* **Work instruction**
Take the entries that follow and return exactly the lines from the one holding "You are a GUI" through the one holding "The height and", both included. Nothing else is needed.

* **Record excerpts**

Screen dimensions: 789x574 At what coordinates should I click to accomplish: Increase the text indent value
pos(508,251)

* * *

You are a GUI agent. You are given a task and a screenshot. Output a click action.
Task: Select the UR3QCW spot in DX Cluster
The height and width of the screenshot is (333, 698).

---

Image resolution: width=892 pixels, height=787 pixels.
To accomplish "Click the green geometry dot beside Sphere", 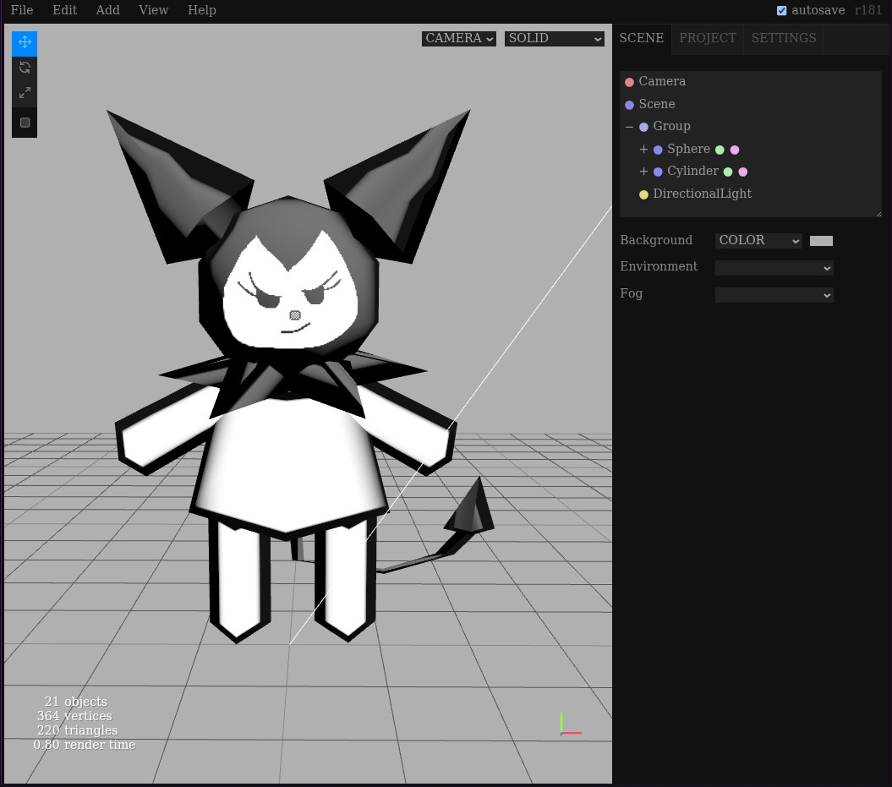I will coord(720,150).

* **Your response**
You are a GUI agent. You are given a task and a screenshot. Output a click action.
Task: Select the UR3QCW spot in DX Cluster
The height and width of the screenshot is (333, 698).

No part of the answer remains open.